**WHAT IS NEEDED:** Only lines with the string "message" should be returned from the data below.

···

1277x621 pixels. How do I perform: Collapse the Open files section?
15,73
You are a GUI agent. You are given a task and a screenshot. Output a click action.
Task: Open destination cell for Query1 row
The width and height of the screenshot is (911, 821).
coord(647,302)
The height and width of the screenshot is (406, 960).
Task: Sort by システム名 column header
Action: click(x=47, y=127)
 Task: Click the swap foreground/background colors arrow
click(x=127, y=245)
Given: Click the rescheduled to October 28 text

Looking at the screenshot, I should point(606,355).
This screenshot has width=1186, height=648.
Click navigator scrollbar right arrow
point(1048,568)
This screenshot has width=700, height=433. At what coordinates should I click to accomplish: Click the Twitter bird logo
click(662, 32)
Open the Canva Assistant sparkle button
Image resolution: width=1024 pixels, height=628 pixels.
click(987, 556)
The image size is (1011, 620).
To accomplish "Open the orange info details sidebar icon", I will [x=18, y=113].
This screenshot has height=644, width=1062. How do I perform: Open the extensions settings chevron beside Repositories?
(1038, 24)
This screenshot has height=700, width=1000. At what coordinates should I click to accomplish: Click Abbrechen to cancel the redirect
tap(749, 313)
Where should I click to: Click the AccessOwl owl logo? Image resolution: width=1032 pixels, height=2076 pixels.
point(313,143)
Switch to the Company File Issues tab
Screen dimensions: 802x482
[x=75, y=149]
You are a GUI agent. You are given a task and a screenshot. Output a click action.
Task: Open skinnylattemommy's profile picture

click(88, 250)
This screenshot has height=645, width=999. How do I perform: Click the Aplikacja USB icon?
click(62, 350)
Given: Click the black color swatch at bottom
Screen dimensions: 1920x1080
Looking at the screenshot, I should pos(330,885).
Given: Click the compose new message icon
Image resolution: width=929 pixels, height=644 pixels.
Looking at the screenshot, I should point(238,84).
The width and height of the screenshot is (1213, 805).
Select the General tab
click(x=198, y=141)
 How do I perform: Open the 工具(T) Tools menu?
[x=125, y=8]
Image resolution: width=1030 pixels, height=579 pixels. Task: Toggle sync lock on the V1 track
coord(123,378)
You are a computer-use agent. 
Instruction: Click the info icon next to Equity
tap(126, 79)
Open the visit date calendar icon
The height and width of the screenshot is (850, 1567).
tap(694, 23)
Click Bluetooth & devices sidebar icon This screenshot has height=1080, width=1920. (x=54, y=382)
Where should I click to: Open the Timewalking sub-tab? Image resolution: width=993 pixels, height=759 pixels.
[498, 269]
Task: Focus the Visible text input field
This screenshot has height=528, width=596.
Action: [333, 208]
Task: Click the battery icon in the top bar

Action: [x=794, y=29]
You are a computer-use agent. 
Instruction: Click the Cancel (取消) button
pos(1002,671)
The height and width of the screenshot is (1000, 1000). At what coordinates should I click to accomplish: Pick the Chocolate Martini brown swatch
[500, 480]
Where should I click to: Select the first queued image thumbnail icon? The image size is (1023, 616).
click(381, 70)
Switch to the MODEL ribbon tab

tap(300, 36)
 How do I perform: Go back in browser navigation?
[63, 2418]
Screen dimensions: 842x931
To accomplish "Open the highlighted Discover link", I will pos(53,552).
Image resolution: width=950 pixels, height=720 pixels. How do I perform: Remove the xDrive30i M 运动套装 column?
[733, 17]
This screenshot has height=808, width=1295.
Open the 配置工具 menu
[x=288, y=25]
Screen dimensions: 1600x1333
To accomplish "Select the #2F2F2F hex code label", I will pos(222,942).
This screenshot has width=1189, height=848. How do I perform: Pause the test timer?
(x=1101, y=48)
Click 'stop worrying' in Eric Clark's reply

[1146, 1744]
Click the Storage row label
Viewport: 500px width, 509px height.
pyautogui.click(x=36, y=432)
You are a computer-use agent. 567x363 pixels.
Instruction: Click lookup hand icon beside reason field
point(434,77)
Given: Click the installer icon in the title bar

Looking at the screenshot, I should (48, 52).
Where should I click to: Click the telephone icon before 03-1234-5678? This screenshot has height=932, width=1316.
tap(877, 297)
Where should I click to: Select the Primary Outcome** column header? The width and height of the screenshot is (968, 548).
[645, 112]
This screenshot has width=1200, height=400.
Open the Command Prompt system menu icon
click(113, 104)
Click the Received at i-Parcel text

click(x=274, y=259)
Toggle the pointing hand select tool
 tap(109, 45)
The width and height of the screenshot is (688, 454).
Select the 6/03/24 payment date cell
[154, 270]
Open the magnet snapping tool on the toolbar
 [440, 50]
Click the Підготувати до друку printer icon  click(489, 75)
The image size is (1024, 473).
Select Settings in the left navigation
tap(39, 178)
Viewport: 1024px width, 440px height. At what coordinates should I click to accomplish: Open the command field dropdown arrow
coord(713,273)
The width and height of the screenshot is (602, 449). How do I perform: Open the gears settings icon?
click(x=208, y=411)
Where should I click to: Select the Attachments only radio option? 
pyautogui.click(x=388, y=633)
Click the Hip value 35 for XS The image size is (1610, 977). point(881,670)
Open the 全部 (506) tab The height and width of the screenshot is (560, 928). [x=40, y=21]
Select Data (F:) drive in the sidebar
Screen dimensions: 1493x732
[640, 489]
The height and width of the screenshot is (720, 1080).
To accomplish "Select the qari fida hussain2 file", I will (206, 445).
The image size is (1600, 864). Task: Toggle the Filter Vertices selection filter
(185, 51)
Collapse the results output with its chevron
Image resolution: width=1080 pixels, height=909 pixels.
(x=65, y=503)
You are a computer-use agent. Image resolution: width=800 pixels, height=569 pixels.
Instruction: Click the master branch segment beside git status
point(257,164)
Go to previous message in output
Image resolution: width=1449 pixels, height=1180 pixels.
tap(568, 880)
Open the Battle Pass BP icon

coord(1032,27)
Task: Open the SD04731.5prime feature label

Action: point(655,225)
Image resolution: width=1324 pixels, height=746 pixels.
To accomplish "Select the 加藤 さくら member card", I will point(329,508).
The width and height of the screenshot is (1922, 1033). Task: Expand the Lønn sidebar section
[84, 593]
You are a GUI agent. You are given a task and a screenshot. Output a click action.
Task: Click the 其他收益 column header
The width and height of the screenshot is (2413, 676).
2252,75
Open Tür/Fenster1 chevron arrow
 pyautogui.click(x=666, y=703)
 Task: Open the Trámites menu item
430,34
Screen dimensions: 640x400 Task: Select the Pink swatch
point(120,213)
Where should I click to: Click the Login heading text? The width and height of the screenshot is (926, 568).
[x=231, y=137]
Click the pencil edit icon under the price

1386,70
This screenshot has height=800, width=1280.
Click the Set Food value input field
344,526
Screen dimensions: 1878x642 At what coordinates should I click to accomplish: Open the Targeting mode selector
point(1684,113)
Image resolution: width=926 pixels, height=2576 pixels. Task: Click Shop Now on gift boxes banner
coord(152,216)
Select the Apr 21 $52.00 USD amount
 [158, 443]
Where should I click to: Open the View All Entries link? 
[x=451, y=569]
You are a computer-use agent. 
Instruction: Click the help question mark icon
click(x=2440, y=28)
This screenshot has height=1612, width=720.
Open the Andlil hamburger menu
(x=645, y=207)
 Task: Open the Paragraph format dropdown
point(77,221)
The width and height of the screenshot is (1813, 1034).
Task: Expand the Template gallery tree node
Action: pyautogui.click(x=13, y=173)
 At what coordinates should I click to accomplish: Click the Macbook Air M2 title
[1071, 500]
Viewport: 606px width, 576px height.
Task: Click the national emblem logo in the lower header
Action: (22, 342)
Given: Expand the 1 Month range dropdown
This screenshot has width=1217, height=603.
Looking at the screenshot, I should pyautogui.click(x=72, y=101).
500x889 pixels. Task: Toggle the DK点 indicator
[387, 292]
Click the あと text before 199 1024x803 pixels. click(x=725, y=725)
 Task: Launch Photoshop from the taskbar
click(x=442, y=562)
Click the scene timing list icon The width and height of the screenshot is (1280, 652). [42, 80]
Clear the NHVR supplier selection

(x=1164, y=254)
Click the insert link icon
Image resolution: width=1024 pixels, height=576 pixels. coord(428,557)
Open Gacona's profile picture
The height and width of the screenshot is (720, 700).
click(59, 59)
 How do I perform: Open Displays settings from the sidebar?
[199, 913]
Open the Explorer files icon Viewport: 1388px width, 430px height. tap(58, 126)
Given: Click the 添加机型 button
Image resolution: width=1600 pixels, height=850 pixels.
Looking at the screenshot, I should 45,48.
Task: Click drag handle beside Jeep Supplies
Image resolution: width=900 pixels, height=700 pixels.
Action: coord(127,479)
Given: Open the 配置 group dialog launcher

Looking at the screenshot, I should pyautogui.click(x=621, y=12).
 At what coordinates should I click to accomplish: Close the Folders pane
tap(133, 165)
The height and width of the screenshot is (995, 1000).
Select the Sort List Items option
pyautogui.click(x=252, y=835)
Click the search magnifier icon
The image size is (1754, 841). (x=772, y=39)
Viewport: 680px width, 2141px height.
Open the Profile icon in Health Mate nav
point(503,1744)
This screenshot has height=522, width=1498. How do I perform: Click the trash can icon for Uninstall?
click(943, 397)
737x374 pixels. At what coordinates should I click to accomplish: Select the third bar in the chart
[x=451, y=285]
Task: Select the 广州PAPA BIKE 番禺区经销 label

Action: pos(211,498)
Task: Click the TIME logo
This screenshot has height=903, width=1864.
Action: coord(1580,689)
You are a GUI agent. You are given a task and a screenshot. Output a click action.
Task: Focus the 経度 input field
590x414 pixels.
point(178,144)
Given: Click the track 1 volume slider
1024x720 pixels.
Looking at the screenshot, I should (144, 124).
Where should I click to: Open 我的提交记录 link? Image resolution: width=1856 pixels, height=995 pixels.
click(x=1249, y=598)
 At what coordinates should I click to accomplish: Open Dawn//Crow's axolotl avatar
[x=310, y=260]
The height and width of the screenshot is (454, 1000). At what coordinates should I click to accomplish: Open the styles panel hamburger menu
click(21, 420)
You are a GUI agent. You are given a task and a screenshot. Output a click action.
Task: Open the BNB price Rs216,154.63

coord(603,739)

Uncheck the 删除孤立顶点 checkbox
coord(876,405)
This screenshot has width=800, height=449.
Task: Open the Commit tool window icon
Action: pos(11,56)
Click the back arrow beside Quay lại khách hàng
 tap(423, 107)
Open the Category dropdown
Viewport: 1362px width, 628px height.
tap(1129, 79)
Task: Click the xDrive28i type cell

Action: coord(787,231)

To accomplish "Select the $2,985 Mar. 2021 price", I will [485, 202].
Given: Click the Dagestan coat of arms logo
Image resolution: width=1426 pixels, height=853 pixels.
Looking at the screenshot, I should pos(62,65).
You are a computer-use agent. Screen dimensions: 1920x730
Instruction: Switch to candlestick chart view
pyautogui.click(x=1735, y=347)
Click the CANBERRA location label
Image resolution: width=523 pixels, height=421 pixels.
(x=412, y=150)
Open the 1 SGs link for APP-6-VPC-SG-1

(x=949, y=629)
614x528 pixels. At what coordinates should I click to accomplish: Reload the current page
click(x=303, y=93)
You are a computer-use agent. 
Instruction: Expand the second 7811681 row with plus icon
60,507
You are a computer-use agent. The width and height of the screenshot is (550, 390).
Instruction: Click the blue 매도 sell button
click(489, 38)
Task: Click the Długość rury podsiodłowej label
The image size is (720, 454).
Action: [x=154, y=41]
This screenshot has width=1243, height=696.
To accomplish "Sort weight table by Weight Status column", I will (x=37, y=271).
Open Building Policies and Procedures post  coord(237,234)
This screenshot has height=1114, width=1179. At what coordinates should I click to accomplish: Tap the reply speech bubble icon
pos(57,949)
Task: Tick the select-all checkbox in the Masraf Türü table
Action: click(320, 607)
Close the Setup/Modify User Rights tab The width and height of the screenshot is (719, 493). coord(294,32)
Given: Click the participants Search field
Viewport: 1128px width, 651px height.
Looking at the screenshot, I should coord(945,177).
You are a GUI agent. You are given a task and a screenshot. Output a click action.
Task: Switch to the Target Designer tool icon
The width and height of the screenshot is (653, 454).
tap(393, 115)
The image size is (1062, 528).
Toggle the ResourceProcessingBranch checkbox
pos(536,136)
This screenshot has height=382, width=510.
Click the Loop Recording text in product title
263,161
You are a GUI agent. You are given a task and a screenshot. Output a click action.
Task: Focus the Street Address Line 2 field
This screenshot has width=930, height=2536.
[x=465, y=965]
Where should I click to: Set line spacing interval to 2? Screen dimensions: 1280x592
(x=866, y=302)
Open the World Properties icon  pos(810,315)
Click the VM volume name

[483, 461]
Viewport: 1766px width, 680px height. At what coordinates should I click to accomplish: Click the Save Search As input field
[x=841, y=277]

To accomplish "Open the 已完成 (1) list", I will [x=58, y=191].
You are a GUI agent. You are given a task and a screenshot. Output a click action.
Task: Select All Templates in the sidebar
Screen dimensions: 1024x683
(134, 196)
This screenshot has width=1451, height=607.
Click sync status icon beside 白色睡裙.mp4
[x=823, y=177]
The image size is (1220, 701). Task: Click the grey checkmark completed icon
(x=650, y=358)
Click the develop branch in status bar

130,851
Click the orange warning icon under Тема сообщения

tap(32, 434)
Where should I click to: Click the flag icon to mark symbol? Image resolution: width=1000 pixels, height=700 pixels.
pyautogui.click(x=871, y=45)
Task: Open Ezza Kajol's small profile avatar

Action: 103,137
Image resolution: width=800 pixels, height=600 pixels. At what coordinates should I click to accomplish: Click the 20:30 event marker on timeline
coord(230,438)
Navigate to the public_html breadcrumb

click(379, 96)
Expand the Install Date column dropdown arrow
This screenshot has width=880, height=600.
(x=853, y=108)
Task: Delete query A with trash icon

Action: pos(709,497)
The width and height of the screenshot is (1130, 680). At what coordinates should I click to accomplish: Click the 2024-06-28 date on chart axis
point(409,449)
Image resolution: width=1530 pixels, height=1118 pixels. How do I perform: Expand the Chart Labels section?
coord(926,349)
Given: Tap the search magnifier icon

···

**ANSWER SECTION:**
Given: Click the compose new message icon
Go to previous message in output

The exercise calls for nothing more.